(Task brief):
Copy every line of the material below verbatim, from first to last.

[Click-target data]
* begin *
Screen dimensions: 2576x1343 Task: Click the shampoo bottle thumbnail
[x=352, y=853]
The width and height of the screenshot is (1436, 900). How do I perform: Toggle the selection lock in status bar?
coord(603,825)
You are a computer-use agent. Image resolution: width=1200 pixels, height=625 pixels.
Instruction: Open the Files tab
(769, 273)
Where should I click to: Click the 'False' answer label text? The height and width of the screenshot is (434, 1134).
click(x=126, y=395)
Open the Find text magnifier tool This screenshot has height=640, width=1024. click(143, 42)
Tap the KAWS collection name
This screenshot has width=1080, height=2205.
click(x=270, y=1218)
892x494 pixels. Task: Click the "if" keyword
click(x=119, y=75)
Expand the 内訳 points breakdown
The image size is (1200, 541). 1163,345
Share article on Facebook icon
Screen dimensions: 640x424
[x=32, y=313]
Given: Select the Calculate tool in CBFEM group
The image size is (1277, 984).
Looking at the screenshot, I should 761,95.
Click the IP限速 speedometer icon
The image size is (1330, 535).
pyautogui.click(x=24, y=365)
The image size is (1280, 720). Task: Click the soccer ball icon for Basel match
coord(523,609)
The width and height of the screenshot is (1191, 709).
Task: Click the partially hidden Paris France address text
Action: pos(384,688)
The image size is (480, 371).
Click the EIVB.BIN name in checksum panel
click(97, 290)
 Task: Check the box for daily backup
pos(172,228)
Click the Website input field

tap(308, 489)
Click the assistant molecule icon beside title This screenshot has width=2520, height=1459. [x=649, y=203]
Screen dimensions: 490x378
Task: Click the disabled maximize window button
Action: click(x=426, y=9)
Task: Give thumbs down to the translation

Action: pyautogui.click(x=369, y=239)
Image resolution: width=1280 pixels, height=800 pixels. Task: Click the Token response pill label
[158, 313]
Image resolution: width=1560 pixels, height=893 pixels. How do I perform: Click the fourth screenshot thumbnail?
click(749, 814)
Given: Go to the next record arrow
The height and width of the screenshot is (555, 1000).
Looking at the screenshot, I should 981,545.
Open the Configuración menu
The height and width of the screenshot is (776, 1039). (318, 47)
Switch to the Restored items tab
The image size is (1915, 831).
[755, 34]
* end *
(Output below):
Screen dimensions: 2576x1343 Task: Click the shampoo bottle thumbnail
[x=352, y=853]
The width and height of the screenshot is (1436, 900). How do I perform: Toggle the selection lock in status bar?
coord(603,825)
You are a computer-use agent. Image resolution: width=1200 pixels, height=625 pixels.
Instruction: Open the Files tab
(769, 273)
Where should I click to: Click the 'False' answer label text? The height and width of the screenshot is (434, 1134).
click(x=126, y=395)
Open the Find text magnifier tool This screenshot has height=640, width=1024. click(143, 42)
Tap the KAWS collection name
This screenshot has width=1080, height=2205.
click(x=270, y=1218)
892x494 pixels. Task: Click the "if" keyword
click(x=119, y=75)
Expand the 内訳 points breakdown
The image size is (1200, 541). 1163,345
Share article on Facebook icon
Screen dimensions: 640x424
[x=32, y=313]
Given: Select the Calculate tool in CBFEM group
The image size is (1277, 984).
Looking at the screenshot, I should 761,95.
Click the IP限速 speedometer icon
The image size is (1330, 535).
pyautogui.click(x=24, y=365)
The image size is (1280, 720). Task: Click the soccer ball icon for Basel match
coord(523,609)
The width and height of the screenshot is (1191, 709).
Task: Click the partially hidden Paris France address text
Action: pos(384,688)
The image size is (480, 371).
Click the EIVB.BIN name in checksum panel
click(97, 290)
 Task: Check the box for daily backup
pos(172,228)
Click the Website input field

tap(308, 489)
Click the assistant molecule icon beside title This screenshot has width=2520, height=1459. [x=649, y=203]
Screen dimensions: 490x378
Task: Click the disabled maximize window button
Action: click(x=426, y=9)
Task: Give thumbs down to the translation

Action: pyautogui.click(x=369, y=239)
Image resolution: width=1280 pixels, height=800 pixels. Task: Click the Token response pill label
[158, 313]
Image resolution: width=1560 pixels, height=893 pixels. How do I perform: Click the fourth screenshot thumbnail?
click(749, 814)
Given: Go to the next record arrow
The height and width of the screenshot is (555, 1000).
Looking at the screenshot, I should 981,545.
Open the Configuración menu
The height and width of the screenshot is (776, 1039). (318, 47)
Switch to the Restored items tab
The image size is (1915, 831).
[755, 34]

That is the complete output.